What I’ve learned in my first year of business

With only a few bumps and bruises after my first year in business, here are a few valuable tricks I’ve learned.

Katie Davidson

A UX designer with roots in digital marketing.

Just over a year ago I made a resolution to myself to start my own business and be able to sustain myself without needing a second job. I was exhausted from working 2 jobs and freelancing on the side just to make ends meet. By March, I was able to quit both my other jobs and was making enough money to support my husband (who was in grad school) and myself. It wasn’t always easy, but looking back on 2016 I wanted to share some of the key things I learned:


  1. Don’t be afraid to ask for help!
    I had several coaches who helped my business succeed. There are so many resources out there that can help you bolster your business, so I wanted to mention a few that might be beneficial to your business.
    The very first thing you should do if you’re planning on starting your own business or are struggling to make your business succeed check out your local SCORE chapter. They offer free business mentoring and have incredible free training on how to make your business succeed. With every obstacle I’ve hit, the mentoring at SCORE have been able to help me get the resources I need to overcome it.
    Leah Kalamakis who runs The Freelance to Freedom Project gave me some incredible tips on how to find clients as a website designer and is a wealth of information for any freelancer. If you’re just getting started, or are struggling to get business I highly recommend her courses.
    The Small Business Administration (SBA) – It’s easy to get lost in taxes and paperwork.

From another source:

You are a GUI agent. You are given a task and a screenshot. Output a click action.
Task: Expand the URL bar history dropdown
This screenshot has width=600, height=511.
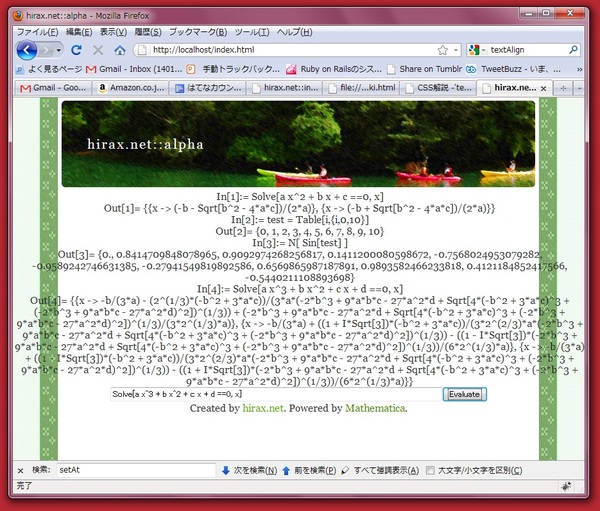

I’m in the process of hiring my first employee (!), and I don’t know what I would have done without the SBA website. The SBA has tons of free resources for small business owners and my local chapter has helped me find answers to many of my more specific questions.
  2. Use the right tools for the right job
    I only make money when I’m doing website design or social media marketing, but to keep my business running I need to keep good financial records, keep track of my clients, and drum up new business. It’s hard to know what tools are worth investing in, which is why I’ve created a list of tools I can’t live without.
    Quickbooks Self Employed (affiliate link with 50% discount for 6 months) – I’ve just finished my business taxes! Last year my business taxes took nearly a full week to complete, this year it took me just over an hour! Quickbooks Self Employed makes it so easy for me to categorize my business transactions and record my business mileage, I do most of my bookkeeping while waiting in line at the grocery store. Quickbooks helps me make sure I pay all my quarterly taxes, helps me keep track of my profits and expenses, and helps me keep records of all my tax deductions. At the end of the year, I can export all my information into TurboTax, which means I can finish my taxes headache free.
    Asana  (Free) – One of my biggest mistakes when I first got started was not having a scalable method for keeping track of projects and staying organized. I tried dozens of organization tools, but most of them overcomplicated things for me. Asana allows me to check off items as I complete them, and reminds me of any upcoming deadlines. It also syncs with Dropbox and Google Drive so I don’t have to search through my files to figure out which document I was working on last.
    GSuite (Affiliate Link) – For just $5/month per user I can get my own branded email (ex: Name@YourCompany.com), Google Calendars, Google Drive, and several other apps.
  3. You can’t do everything
    When I was first getting started, I took every job at whatever price the customer was willing to pay. This meant I was always having to train myself on new skills, and my customers learned they could ask nearly anything of me. My thought was that if I impressed enough people with my customer service and how hard I worked I could work my way up to bigger and better customers.
    I wish I had defined my work earlier in my business development. Now I only offer website design and social media marketing services, which means I am only offering quality services. For work outside those two fields, I have a network of local businesses I am happy to recommend. One of the most valuable pieces of advice my business coaches told me was “Not all money is good money” – just because someone is willing to pay you to do something, doesn’t mean it will help your business grow. I highly recommend you define your business and your goals before you start saying yes to customers.